= Beginning of Section =
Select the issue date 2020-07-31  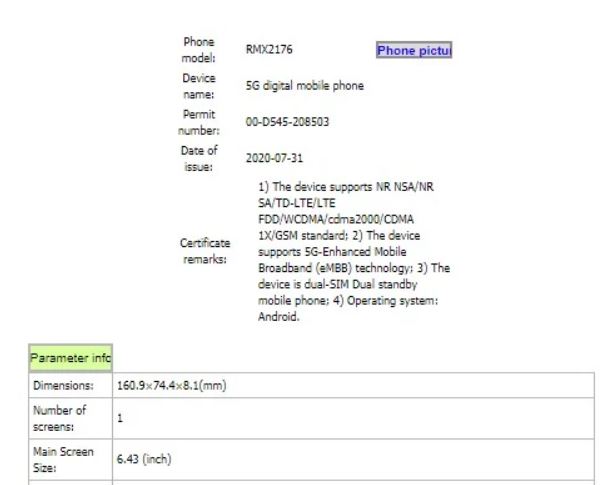click(x=274, y=158)
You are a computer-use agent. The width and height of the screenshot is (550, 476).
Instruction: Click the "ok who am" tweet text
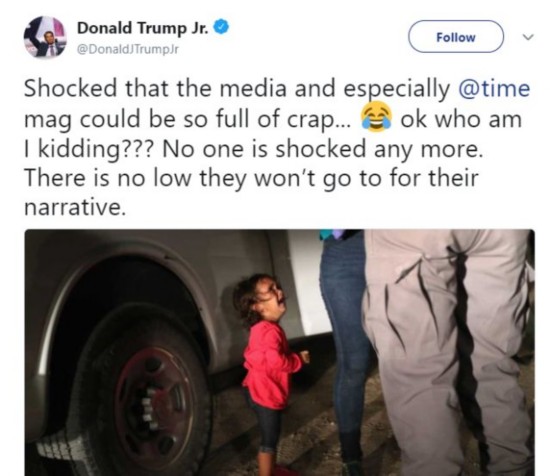[461, 119]
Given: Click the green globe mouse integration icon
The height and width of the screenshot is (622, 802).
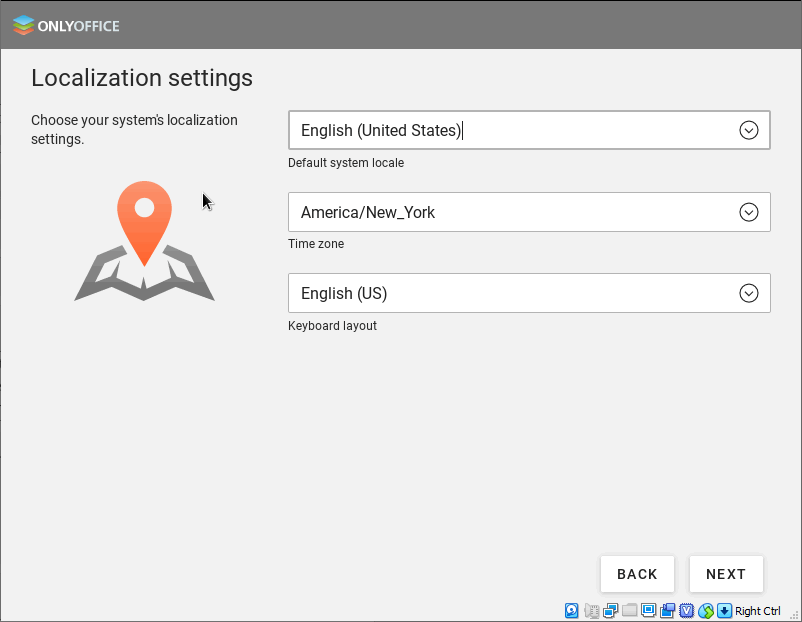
= End of Section =
**What you have to do:**
Please write out, word for word, only the lines from the one holding "Instruction: Click the" through the end of the records above, with both end lines included and the pictures dropped.

**Answer section:**
Instruction: Click the "ok who am" tweet text
[461, 119]
Given: Click the green globe mouse integration icon
The height and width of the screenshot is (622, 802).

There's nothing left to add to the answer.